| YOUR ASSIGNMENT |
Keep every line of the data below that has the string "computer" and present those lines.

Items from a data source
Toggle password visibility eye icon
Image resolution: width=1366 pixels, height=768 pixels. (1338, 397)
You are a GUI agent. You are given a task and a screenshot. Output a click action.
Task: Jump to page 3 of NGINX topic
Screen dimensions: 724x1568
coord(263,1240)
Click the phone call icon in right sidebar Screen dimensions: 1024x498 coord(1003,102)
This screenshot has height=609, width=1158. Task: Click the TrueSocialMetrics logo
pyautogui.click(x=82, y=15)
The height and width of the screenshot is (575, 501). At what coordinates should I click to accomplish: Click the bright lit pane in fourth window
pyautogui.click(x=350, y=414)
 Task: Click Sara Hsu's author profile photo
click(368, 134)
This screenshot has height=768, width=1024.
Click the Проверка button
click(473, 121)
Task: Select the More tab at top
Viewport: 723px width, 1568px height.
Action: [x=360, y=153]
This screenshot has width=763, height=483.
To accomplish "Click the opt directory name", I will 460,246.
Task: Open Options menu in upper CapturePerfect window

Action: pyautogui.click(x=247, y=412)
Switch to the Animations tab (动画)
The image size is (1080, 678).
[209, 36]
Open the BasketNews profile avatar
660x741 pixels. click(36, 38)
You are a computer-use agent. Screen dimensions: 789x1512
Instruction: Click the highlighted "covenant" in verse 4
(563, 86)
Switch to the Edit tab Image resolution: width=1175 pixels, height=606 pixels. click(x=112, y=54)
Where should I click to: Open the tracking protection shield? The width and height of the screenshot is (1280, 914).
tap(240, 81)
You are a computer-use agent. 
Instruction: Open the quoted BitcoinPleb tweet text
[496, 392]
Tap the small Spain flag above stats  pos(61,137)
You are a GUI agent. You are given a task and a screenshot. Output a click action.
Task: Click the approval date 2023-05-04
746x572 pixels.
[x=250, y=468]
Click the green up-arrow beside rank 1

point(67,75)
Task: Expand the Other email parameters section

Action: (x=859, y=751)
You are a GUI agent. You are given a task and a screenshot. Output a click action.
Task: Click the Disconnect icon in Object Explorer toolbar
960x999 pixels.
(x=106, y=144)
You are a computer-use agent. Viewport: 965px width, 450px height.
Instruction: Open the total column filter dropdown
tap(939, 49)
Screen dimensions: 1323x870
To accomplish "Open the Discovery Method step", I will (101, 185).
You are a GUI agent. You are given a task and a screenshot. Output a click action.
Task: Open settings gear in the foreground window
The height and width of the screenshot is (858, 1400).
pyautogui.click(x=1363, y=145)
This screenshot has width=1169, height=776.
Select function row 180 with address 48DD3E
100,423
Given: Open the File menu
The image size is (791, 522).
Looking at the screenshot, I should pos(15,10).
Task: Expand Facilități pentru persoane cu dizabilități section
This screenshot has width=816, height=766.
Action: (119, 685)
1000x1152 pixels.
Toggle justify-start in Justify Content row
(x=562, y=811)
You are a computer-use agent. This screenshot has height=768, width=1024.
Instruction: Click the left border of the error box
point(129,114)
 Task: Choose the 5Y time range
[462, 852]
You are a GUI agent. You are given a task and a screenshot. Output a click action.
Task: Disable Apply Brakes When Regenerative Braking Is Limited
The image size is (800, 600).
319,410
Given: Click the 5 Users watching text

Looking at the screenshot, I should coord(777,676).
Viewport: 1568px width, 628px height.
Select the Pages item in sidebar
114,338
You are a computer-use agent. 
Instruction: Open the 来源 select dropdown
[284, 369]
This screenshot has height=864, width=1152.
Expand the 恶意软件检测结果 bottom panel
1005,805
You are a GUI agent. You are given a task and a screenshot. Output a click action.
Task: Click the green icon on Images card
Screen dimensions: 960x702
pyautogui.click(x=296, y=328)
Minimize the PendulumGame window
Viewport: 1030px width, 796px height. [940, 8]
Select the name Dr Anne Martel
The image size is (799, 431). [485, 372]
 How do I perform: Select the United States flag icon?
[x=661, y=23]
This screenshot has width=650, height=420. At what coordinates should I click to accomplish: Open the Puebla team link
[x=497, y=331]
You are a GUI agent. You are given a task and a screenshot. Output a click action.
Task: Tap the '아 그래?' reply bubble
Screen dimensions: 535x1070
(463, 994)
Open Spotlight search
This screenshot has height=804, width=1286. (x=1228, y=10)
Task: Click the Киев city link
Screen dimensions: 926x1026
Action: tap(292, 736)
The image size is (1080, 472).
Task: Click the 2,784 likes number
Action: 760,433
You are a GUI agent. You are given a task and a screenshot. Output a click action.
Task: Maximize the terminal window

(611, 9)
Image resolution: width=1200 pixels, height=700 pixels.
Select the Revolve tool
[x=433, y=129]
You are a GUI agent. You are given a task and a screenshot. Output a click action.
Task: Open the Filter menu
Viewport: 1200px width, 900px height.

| RESULT OF THE TASK |
You are a computer-use agent. Screen dimensions: 789x1512
You are a computer-use agent. 
You are a computer-use agent. Viewport: 965px width, 450px height.
You are a computer-use agent. This screenshot has height=768, width=1024.
You are a computer-use agent. 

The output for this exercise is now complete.